• **Entries supplied**:
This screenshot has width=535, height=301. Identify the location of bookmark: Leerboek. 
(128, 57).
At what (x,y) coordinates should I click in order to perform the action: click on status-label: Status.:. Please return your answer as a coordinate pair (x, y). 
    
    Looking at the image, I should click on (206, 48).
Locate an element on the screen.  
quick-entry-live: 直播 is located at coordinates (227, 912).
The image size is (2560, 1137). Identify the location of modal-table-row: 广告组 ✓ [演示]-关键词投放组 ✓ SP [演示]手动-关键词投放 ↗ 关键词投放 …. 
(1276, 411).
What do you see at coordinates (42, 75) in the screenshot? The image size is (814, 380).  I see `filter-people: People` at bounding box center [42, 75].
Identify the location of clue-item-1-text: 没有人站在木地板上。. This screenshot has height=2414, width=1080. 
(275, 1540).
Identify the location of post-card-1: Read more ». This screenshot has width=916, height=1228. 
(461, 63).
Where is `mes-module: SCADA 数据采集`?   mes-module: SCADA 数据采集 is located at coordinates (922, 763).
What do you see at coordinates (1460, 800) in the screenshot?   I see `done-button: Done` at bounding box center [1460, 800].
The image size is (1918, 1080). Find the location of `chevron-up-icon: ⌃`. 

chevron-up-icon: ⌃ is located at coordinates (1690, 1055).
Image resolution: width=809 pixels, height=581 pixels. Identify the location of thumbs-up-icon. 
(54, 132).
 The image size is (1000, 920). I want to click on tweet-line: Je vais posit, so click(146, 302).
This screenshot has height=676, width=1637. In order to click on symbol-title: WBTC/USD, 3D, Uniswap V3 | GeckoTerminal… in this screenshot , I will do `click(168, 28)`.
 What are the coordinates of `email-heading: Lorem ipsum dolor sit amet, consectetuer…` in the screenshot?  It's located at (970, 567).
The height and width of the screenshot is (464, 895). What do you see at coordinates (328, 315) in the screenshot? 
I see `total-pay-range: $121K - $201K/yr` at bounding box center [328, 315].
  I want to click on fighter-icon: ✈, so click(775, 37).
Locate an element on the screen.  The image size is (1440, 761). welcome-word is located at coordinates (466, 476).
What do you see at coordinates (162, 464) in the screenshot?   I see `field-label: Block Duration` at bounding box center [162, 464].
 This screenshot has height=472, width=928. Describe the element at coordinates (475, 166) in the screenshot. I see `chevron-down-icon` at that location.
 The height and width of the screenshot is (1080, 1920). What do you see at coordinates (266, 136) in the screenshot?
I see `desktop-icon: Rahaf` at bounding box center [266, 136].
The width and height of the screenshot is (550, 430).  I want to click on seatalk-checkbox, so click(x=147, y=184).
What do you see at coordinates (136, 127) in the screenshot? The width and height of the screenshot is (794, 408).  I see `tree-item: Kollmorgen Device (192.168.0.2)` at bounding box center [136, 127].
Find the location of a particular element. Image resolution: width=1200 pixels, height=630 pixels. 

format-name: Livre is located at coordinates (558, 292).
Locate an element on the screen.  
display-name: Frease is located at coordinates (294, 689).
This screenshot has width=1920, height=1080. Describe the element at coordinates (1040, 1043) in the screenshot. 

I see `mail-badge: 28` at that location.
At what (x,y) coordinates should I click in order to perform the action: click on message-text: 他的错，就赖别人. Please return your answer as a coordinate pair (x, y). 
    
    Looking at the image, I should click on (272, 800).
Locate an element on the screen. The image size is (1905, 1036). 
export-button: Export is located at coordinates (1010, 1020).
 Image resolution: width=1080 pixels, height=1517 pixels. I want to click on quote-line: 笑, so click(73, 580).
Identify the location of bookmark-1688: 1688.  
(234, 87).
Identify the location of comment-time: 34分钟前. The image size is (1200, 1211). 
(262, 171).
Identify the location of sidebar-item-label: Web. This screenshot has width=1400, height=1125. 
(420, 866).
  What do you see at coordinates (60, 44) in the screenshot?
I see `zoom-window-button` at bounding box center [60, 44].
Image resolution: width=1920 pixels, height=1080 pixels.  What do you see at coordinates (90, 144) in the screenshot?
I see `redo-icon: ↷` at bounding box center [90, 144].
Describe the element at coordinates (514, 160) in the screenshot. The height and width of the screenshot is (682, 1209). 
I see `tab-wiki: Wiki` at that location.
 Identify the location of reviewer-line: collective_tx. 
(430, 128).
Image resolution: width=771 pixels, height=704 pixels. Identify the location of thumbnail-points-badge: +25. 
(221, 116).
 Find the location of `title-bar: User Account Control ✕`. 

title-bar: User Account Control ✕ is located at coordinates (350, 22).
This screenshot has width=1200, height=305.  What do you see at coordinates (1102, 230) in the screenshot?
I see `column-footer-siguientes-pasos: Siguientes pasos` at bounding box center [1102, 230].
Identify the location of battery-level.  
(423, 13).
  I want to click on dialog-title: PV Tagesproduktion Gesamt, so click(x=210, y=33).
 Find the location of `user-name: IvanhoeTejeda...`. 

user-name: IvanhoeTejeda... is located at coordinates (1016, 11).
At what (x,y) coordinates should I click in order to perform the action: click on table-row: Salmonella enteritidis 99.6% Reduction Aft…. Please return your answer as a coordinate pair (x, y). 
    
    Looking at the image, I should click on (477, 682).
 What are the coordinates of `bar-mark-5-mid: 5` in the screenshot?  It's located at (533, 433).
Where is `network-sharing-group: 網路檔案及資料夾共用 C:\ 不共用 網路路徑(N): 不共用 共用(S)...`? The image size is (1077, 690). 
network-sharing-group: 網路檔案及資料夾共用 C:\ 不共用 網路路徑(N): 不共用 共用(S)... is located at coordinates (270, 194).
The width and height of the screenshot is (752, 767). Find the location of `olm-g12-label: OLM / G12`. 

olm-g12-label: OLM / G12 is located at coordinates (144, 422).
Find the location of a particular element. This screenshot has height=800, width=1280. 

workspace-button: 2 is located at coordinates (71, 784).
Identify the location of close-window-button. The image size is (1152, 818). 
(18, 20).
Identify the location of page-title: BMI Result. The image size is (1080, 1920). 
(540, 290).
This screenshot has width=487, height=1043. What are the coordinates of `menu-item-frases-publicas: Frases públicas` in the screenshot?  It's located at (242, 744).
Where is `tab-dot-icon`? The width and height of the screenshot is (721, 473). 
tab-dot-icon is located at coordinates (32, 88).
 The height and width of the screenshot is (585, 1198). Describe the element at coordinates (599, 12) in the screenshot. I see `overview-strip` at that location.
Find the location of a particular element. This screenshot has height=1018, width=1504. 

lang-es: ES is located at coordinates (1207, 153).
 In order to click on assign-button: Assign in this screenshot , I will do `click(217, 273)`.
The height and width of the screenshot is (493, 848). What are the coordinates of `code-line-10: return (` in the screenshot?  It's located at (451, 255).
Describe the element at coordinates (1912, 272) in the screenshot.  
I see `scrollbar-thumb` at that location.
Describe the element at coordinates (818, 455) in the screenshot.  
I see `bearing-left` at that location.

• **Work item**: Could you reproduce the records above, from the line with "is (1077, 690)." to the line with "This screenshot has width=487, height=1043.", swapping "Identify the location of" for "Give the position of" and keeping everything else unchanged?

• **Exercise solution**:
Where is `network-sharing-group: 網路檔案及資料夾共用 C:\ 不共用 網路路徑(N): 不共用 共用(S)...`? The image size is (1077, 690). 
network-sharing-group: 網路檔案及資料夾共用 C:\ 不共用 網路路徑(N): 不共用 共用(S)... is located at coordinates (270, 194).
The width and height of the screenshot is (752, 767). Find the location of `olm-g12-label: OLM / G12`. 

olm-g12-label: OLM / G12 is located at coordinates (144, 422).
Find the location of a particular element. This screenshot has height=800, width=1280. 

workspace-button: 2 is located at coordinates (71, 784).
Give the position of close-window-button. The image size is (1152, 818). 
(18, 20).
Give the position of page-title: BMI Result. The image size is (1080, 1920). 
(540, 290).
This screenshot has width=487, height=1043. What are the coordinates of `menu-item-frases-publicas: Frases públicas` in the screenshot?  It's located at (242, 744).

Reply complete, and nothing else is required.